Hello AskACatholic.com,

My spiritual life has been rather rocky for the past six months due to the death of my grandmother, so I am taking the time this Lent to get back on track. I am fifteen years old,
and I will be confirmed in less than a month. However, before I am confirmed, I would like
some questions answered:

  • How are Catholics saved?

I tend to find that the Catholic answer to this questions is much longer and more broader than
if you ask a Christian "How are Christians saved?".

I don't mind a long answer, I really don't, I just want an answer.

Phillip Shifflet
California, USA

  { How are Catholics saved? }

Mary Ann replied:

Hi Phillip,

We are saved by Christ or better we are redeemed by the grace of Christ, who enables us to cooperate with Him so that we can attain salvation. We possess the grace of salvation now, but we can lose it if we choose. We must run the race to the end to attain the prize.

In the whole process, the normal way the grace of Christ comes to us all along the way is through the sacraments of the Church, which is his extension in time and space, his body.

Mary Ann

John replied:

Hi Phillip,

Just to add to Mary Ann's answer:

Even the ability to "run the race to the end to attain the prize" comes from grace.

I like to put it this way. Salvation is complete act of Christ (from beginning to end) which requires our free will response to grace. Even our ability to respond to grace in a positive way is a gift of Christ. Now how the paradox between the sovereignty of God and our free will works is a mystery beyond our comprehension.

The bottom line is trust in Jesus.

§ **INFORMATION SHOWN**

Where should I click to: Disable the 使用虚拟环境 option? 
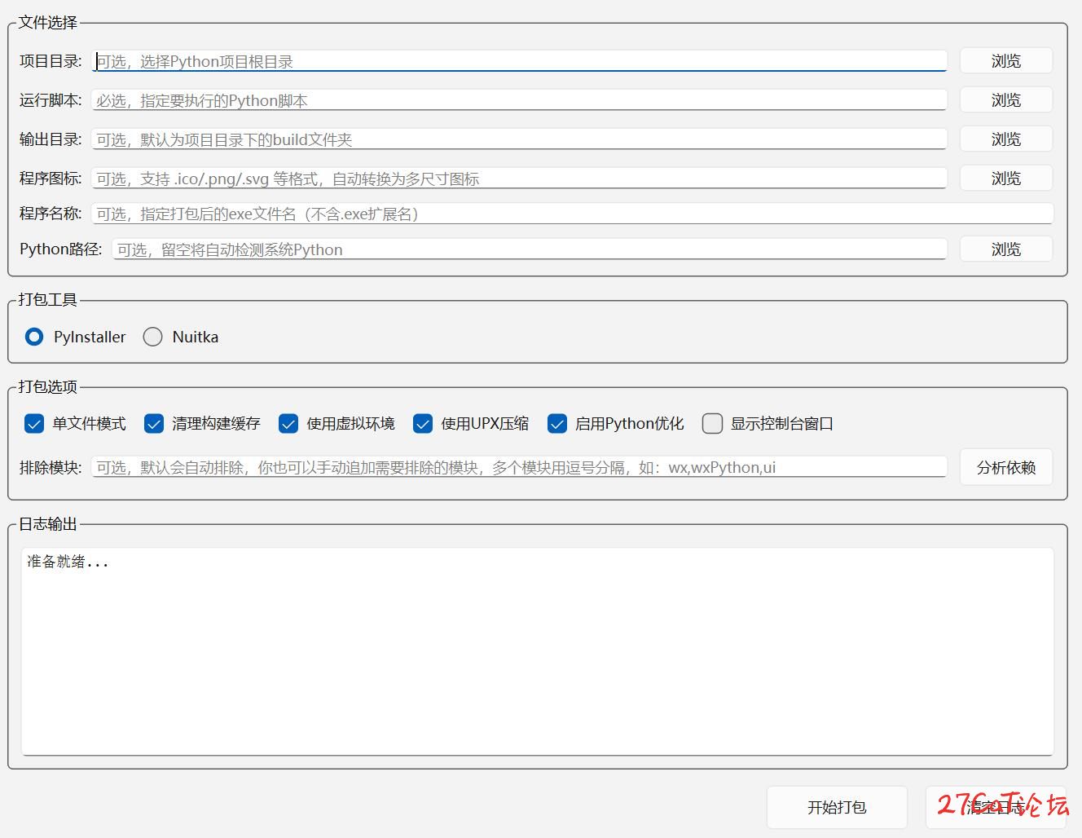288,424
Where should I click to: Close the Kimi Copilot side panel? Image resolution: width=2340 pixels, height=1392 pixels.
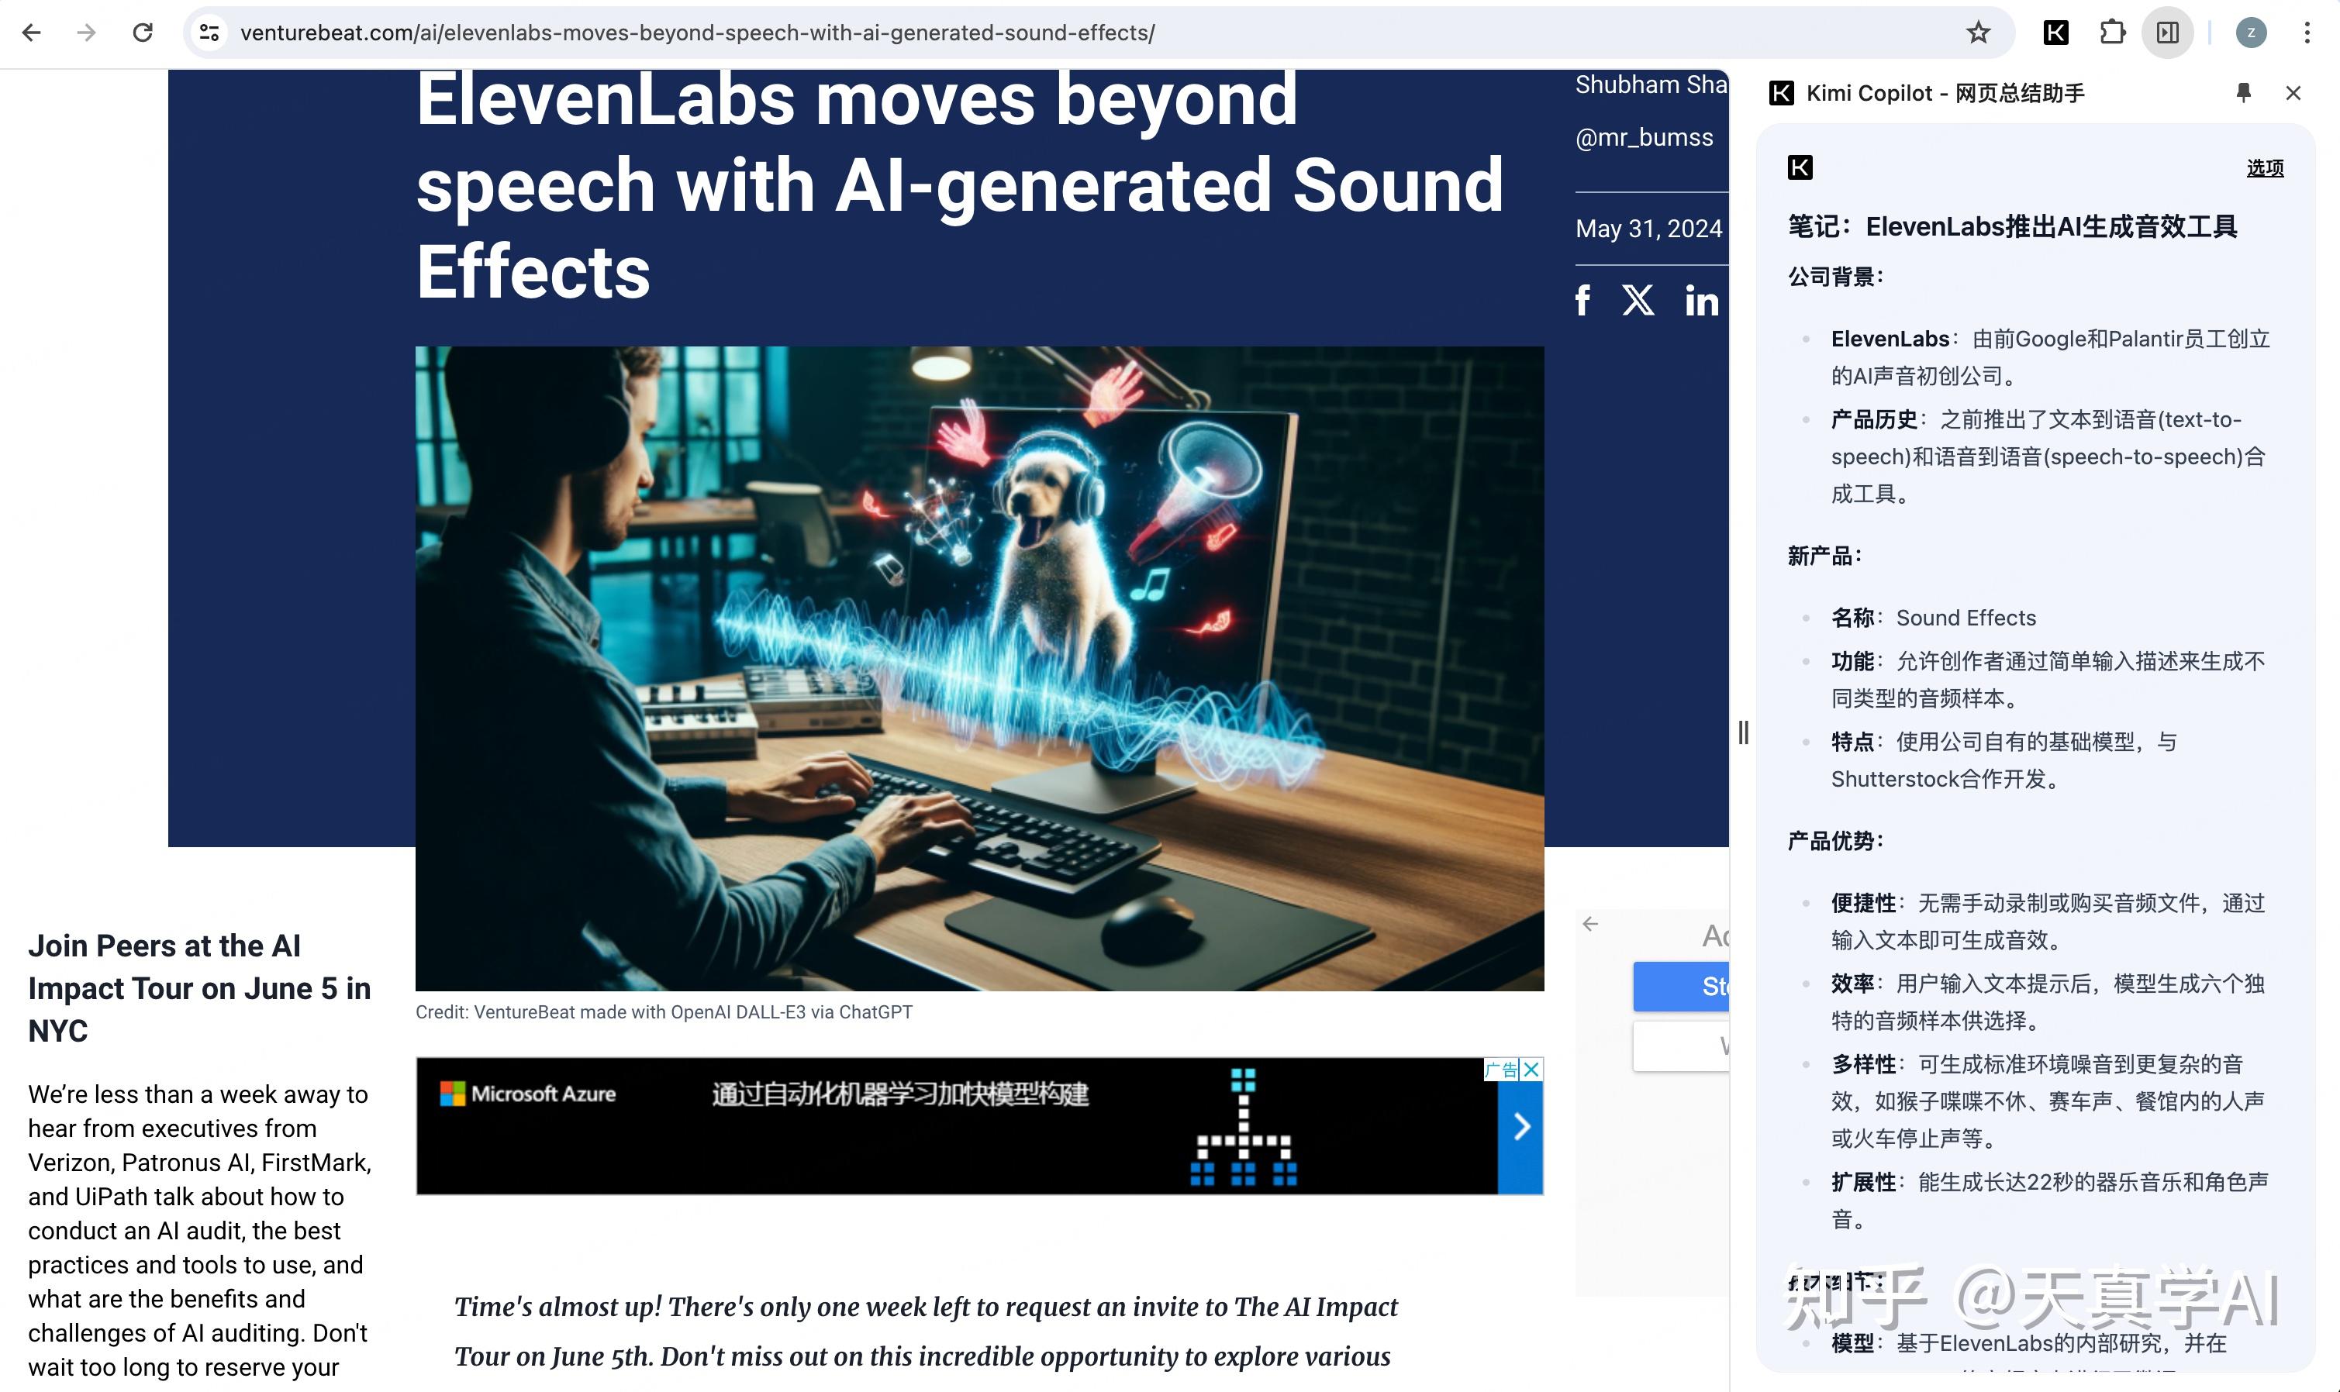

§ **WRITTEN REQUEST 1**
In the exchange on how Catholics are saved, what does Mary Ann say is the normal way the grace of Christ comes to us?
§ **WRITTEN REQUEST 2**
Continue the exchange on how Catholics are saved from where it stops.

§ **OUTPUT 1**
Through the sacraments of the Church.

§ **OUTPUT 2**
John

Mary Ann followed-up:

I thought of a different way that the question could have been intended: How are we saved?

The answer is, by the obedience of Christ. As God with a human nature, He is the only one who could have repaired the breach with God caused by Adam and Eve's disobedience. He accepted every sort of human evil done to Him with loving submission to the Father. He was obedient unto death, and since in death His divinity, His person, continued to possess his human nature (separated though it was into body and soul by death) He has even healed death, making himself the bridge to eternal life.

His Resurrection took is humanity into glory, and His Ascension united it with the Trinity so that He could send the Spirit to join us to the process. We pass into His life-giving "death-Resurrection-Ascension" at Baptism by the power of the Spirit.

(We enter the Ascension in two ways: in hope, and by our union with the Trinity, who indwell in our souls). We hope at our deaths that we will have been faithful to the action of the Spirit and we will enter eternal life.